When you are installing a new ceiling fan in your home, any preparation steps you take can help make your installation task much easier. It is helpful to be ready with the right adapters for your ceiling fan to make sure it fits your ceiling's height and slope, and it is also important to stay safe and take precautions when you work with electricity. Here are some tips to help you get prepared in these two areas with your ceiling fan installation.
To Use or Not Use a Downrod
When you are installing a ceiling fan in your home, it is important to make sure the ceiling fan will sit at the right height from the floor. Most ceiling fan manufacturers recommend to hang a ceiling fan hang no closer than seven feet from the floor. This is to keep occupants in the room safe while your fan is running. Most ceiling heights are eight feet tall, and most ceiling fans assembled with their included downrod will hang less than 12 inches from the ceiling, so your ceiling fan should hang within regulation height. (The downrod is a rod that houses the electrical wires and extends from the electrical ceiling box to the fan's motor.)
If you are installing your ceiling fan on a ceiling that is sloped, you need to install the ceiling fan with the appropriately-sized downrod to hang it low enough and far enough from the ceiling. This is to allow clearance for the blades to rotate without hitting your ceiling.
First, make sure the ceiling fan you are installing can be mounted on a sloped ceiling. Many slope-installation compatible fans are made so they can be installed on a ceiling slope of up to 30 degrees. Usually the fan's packaging will give details about the ceiling's slope it will accommodate. Next, make sure your ceiling's slope is no steeper than 30 degrees. If your ceiling's slope is more than 30 degrees, you will need to add more length to your fan's downrod with a sloped ceiling adapter. To calculate your ceiling's slope, you can use an online calculator to help you.
Low and Extra-High Ceilings
If your ceilings are lower than eight feet, you may need to install the ceiling fan without its downrod. This will mount the ceiling fan nearly flush with your ceiling, making it still within safety code regulations. But this can cause your fan to not work as well. Because there will be less air space between the fan and the ceiling, the fan won't have as much air to to rotate down through the room.

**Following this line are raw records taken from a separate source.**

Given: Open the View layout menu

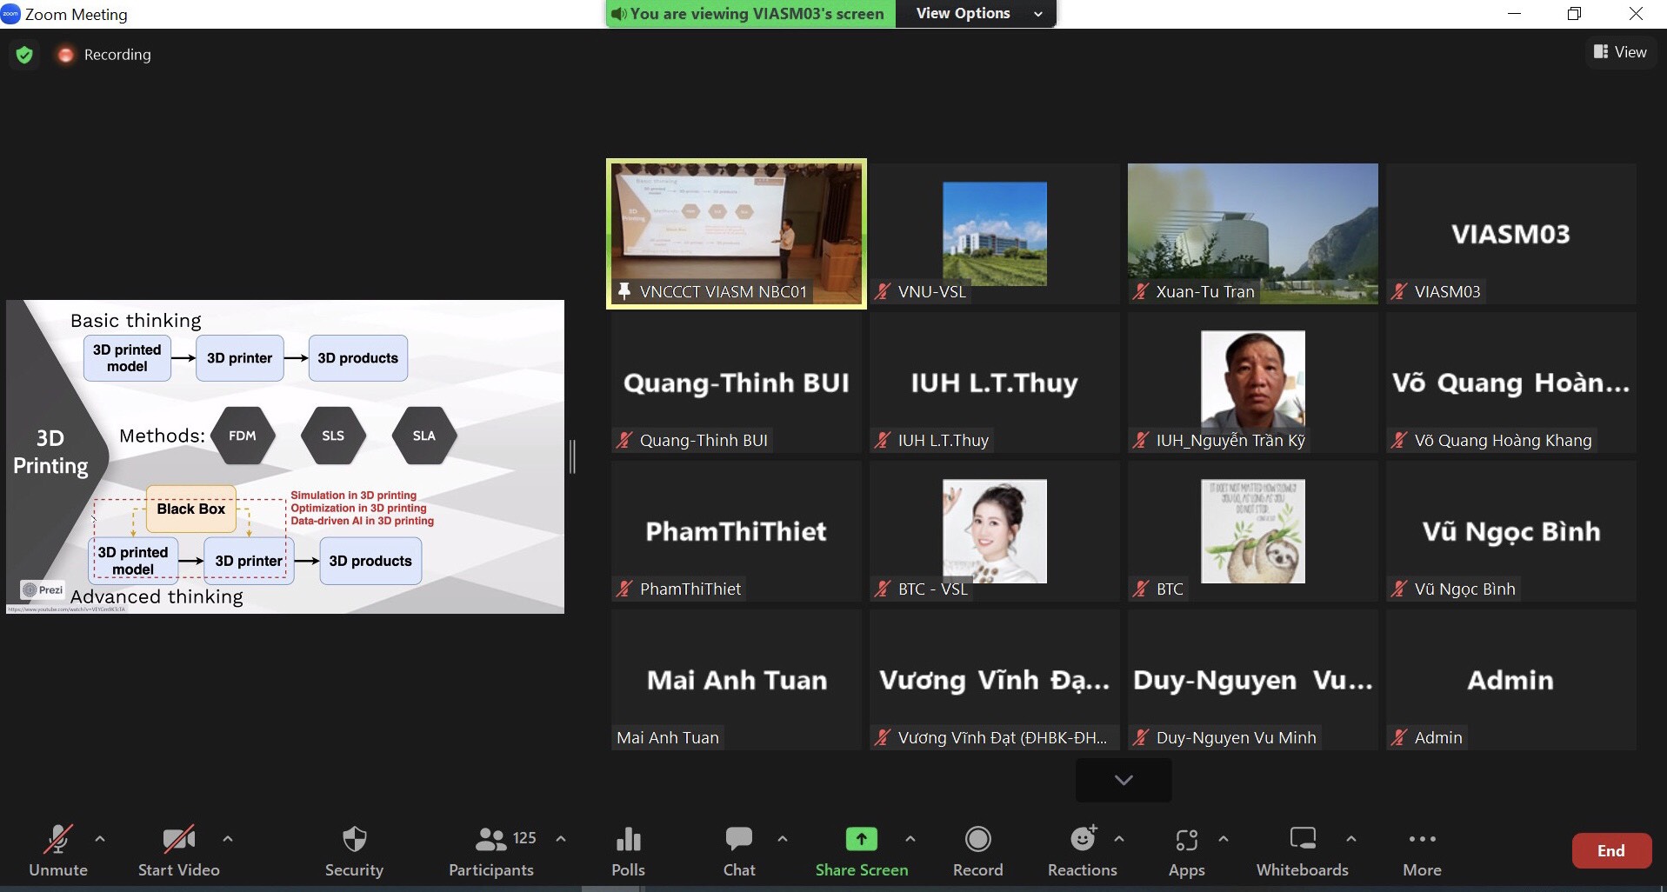Looking at the screenshot, I should [x=1620, y=52].
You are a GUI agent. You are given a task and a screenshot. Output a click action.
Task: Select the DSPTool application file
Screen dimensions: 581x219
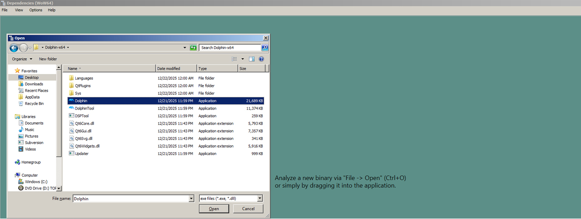pyautogui.click(x=82, y=116)
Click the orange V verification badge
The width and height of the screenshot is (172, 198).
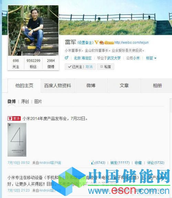click(x=96, y=42)
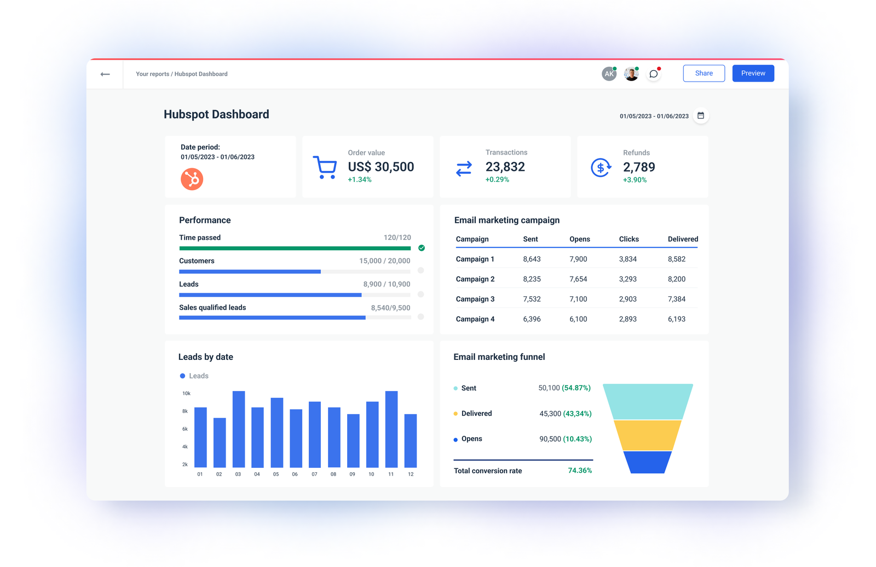Click the Share button
Viewport: 876px width, 567px height.
[704, 73]
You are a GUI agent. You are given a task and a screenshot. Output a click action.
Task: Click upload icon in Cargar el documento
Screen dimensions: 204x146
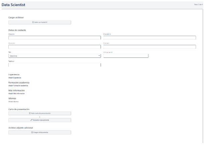(x=32, y=132)

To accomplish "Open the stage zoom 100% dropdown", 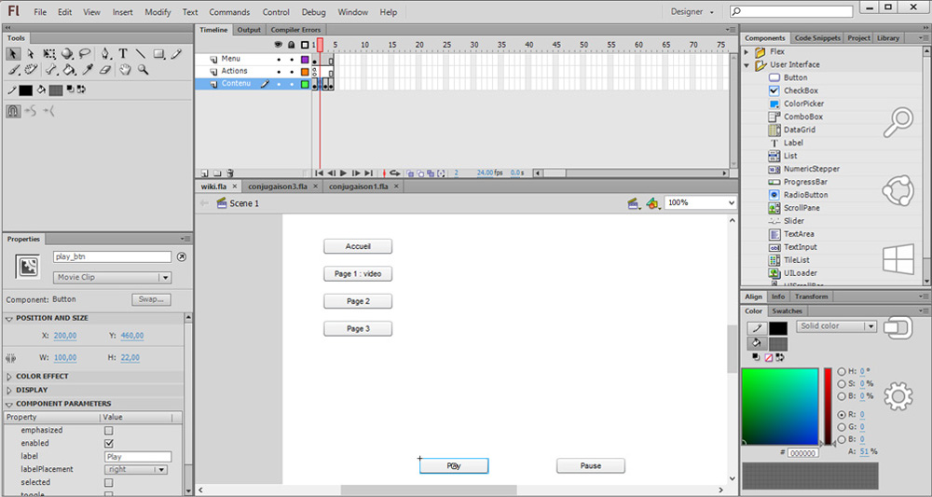I will tap(700, 202).
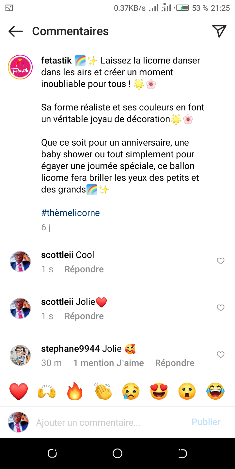Open direct message share icon
This screenshot has height=469, width=235.
(219, 31)
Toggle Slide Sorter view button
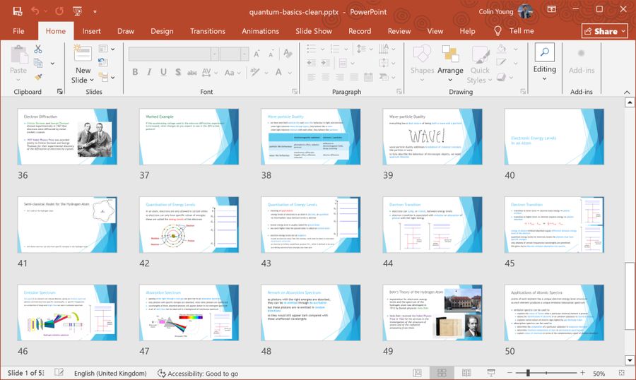The width and height of the screenshot is (636, 380). pos(441,373)
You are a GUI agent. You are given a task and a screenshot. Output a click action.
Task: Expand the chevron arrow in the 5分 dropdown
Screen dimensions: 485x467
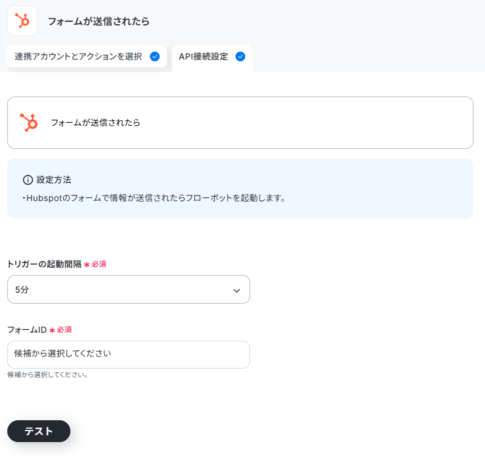coord(237,291)
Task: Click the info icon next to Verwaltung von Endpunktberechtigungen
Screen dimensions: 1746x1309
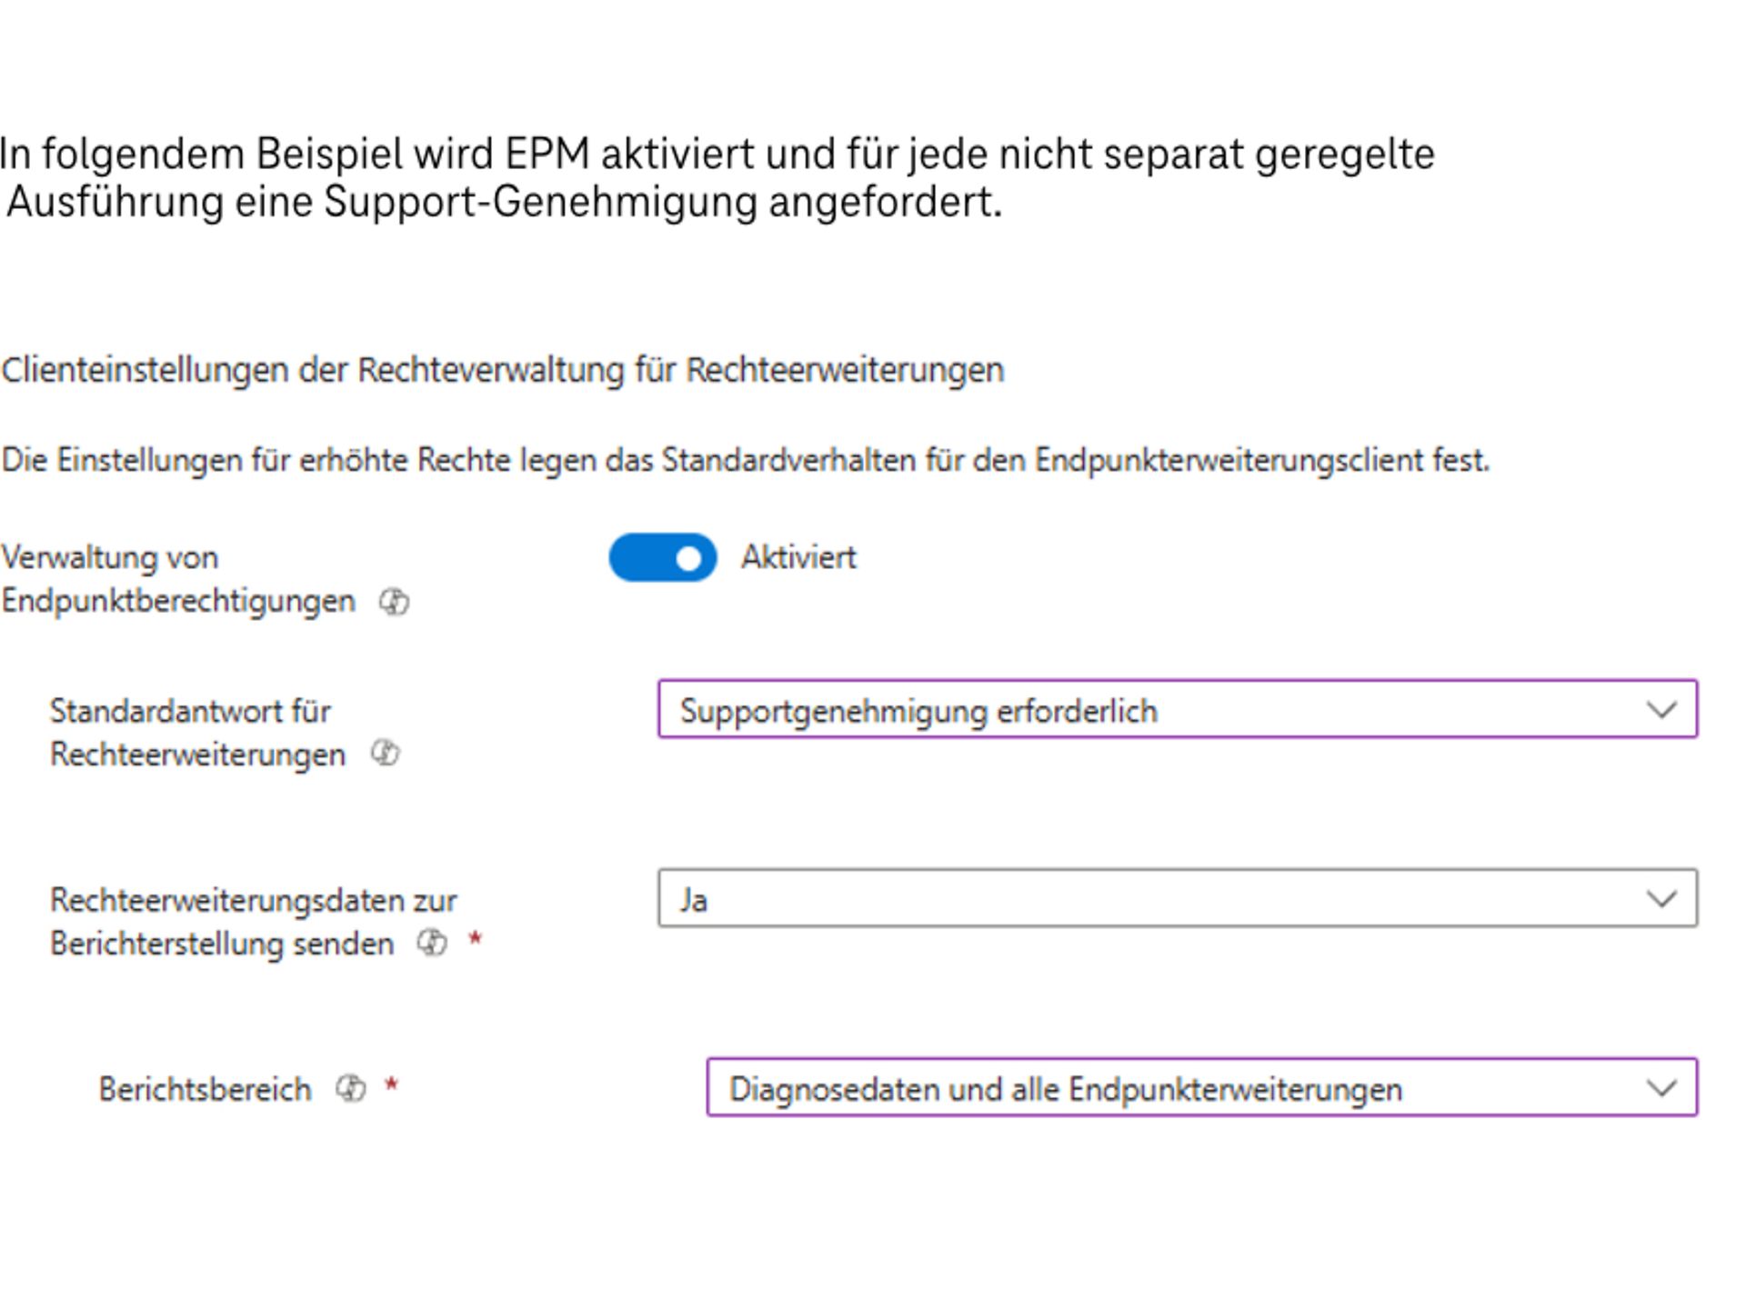Action: 395,601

If your ceilings are much higher than eight or nine feet, it can be helpful to replace a short downrod with a longer one to your fan to drop the fan further from its ceiling mount:
- Disconnect the ceiling fan from the ceiling by unscrewing the ceiling mount screws and disconnecting its wiring.
- Set the ceiling fan onto a flat surface so it is right-side-up. Detach the existing, short downrod from the fan motor by removing the cotter pin. The cotter pin secures a second straight metal pin running through the rod and the mount and holds them together.
- Remove the cotter pin at the top of the downrod to disconnect it from the ceiling mount, then slide the downrod off the fan's length of wiring.
- Thread the wiring through the longer downrod, and then reattach the downrod to the ceiling mount and the fan motor using the cotter pins and straight pins.
This will place the ceiling fan closer to you as you are in the room, which circulates the warm or cool air in the winter or summer around you so you can feel the air movement. The ceiling fan will also have more space between it and the ceiling and more air to draw from and circulate around the room.
Take Measures to Stay Safe With Electricity
Now that you have any necessary downrod extensions for your ceiling fan, you can shut off the power to install your new fan. It's important to disconnect the room's power by switching the circuit breaker in your home's power box. Next, test the power switch you will be installing the fan onto by turning on the wall electrical switch. Be sure to keep a working light bulb in the ceiling fixture to see if electricity is still going to that wiring. If you have access to a voltage tester, you can use this instrument to check the wiring behind the old ceiling fixture, making sure there is no power on.
Once you have the power switched off, you can remove the old ceiling fixture and connect your new fan to the existing wiring inside the ceiling. If the old wiring does not look compatible with the new fan electrical box, it is best to hire a residential electrician to rewire any necessary changes for them to be compatible. Some older ceiling fixtures may have different wiring components, or they may have been installed incorrectly and will need to be fixed.
Use these tips to help you get ready for installation of your new ceiling fan.